The company: XenoPort
The drug: Horizant
The disease: Restless leg syndrome
Sales: $1.6 million in Q3
When GlaxoSmithKline ($GSK) signed on to partner with XenoPort ($XNPT) on its experimental therapy for restless leg syndrome, the pharma giant offered up $75 million upfront and more than a half billion dollars in milestones. But regulators held up the approval process for three years, until they were satisfied that the tumors seen in animal studies wouldn't pose a risk to humans.
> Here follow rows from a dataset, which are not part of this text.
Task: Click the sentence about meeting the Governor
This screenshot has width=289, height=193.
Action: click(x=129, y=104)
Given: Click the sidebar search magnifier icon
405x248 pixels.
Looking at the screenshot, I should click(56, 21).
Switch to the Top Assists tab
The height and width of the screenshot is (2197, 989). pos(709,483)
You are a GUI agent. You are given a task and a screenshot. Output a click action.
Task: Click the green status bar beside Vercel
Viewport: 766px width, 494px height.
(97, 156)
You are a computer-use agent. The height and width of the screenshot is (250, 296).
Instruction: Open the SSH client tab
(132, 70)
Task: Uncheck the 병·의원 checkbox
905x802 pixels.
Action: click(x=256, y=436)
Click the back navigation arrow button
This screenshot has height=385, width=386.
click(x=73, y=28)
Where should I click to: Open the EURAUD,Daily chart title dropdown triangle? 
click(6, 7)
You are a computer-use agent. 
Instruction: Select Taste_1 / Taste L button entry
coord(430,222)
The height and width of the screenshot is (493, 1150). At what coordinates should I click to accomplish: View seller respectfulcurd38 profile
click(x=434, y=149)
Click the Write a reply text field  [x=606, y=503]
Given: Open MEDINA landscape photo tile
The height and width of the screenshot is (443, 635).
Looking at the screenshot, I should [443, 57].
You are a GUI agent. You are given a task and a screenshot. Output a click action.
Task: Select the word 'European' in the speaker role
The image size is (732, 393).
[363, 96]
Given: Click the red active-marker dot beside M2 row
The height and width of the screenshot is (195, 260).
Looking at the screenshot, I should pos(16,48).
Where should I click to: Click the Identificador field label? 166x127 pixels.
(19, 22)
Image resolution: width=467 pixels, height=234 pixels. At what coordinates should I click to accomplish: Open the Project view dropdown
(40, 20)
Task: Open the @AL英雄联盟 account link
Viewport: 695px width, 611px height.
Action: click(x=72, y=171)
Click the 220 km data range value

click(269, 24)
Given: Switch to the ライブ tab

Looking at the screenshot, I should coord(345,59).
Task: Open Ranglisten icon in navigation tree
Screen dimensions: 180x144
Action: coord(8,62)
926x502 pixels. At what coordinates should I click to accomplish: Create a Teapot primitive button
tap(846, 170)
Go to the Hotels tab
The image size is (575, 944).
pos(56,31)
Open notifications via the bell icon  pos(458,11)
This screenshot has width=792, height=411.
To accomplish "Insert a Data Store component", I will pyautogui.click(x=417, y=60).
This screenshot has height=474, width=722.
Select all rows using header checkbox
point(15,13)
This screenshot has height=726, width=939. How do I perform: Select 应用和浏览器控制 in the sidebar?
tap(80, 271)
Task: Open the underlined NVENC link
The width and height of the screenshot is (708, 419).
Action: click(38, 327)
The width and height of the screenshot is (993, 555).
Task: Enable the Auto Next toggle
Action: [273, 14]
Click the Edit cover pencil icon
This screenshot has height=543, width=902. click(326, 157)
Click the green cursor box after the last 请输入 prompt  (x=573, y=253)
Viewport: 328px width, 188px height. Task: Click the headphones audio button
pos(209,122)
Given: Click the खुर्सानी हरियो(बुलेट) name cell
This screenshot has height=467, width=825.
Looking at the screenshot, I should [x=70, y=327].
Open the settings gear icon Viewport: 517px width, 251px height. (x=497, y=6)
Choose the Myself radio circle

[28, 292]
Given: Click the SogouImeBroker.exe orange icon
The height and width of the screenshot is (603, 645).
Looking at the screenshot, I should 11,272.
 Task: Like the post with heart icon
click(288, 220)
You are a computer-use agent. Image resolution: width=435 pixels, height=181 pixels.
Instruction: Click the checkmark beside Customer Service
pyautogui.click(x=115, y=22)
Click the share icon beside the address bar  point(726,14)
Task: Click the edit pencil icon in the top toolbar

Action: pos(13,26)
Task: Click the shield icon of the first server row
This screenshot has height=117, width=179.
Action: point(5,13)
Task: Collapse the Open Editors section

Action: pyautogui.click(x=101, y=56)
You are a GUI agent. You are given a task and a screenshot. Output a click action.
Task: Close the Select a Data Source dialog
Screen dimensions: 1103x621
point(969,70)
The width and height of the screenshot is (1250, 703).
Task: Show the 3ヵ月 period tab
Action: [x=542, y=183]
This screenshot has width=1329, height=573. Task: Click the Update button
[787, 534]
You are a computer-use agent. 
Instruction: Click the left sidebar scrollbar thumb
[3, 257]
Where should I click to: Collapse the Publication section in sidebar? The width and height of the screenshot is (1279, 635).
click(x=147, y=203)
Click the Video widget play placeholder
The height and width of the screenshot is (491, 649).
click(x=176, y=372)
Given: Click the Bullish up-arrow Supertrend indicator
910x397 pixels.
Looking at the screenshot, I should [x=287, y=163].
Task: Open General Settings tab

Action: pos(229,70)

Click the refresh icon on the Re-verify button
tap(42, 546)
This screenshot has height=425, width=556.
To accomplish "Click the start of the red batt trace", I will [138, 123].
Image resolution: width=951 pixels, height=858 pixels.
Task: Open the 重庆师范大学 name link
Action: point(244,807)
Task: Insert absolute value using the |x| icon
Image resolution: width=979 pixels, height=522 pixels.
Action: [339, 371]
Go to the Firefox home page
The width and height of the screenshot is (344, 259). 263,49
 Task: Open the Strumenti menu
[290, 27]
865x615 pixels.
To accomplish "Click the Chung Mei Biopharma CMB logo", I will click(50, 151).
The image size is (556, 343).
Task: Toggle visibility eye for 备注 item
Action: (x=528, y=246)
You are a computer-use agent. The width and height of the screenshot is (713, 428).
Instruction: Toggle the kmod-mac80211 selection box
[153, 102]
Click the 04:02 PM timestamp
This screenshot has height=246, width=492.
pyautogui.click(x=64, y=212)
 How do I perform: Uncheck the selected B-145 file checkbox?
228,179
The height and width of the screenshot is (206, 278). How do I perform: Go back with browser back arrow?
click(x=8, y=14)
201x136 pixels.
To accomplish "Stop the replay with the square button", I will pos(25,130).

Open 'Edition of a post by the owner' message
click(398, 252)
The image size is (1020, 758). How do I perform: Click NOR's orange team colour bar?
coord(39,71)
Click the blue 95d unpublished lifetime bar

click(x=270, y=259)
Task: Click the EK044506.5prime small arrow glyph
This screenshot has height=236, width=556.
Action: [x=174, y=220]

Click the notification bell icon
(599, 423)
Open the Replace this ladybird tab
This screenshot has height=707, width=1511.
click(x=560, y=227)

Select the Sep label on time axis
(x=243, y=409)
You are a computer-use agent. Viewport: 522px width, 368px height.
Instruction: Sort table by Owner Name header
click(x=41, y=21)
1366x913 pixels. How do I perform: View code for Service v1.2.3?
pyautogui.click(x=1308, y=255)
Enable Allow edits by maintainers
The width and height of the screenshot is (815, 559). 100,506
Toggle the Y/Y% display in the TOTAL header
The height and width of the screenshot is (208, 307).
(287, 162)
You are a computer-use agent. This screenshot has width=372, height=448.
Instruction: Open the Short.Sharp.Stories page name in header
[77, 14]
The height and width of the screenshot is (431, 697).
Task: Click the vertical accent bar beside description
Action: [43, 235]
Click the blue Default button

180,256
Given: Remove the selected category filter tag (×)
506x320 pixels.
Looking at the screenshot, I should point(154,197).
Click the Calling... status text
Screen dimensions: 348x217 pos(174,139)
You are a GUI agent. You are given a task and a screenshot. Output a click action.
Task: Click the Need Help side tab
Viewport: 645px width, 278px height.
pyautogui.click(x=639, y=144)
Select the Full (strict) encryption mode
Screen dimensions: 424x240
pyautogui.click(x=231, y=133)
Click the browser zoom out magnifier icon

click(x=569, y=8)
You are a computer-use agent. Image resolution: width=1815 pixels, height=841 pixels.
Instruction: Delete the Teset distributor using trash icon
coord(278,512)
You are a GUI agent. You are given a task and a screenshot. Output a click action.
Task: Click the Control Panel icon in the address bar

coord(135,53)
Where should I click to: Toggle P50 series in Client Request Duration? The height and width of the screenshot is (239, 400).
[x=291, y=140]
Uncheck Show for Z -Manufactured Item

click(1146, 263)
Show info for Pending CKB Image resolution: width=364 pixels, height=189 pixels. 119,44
And last spring, when the FDA approval came through, the biotech company was happy to leave the marketing effort to GSK, which said it was gearing up 500 reps to sell the treatment.
And then it all went to hell.
XenoPort's partnership with GlaxoSmithKline on Horizant was in trouble almost from the start of the commercialization effort. A paltry $1.3 million in initial sales for the first quarter on the market triggered accusations of a breach of contract. And then GSK quickly punched back with a counterclaim.
After that, the two companies expended more effort in the legal wrangle than on marketing efforts. And just days ago they agreed to go their separate ways, with GSK signing off on a deal to buy XenoPort shares in exchange for the right to wash its hands of the relationship and the therapy. And in place of making big revenue off of sales, GSK took a $165 million write-off.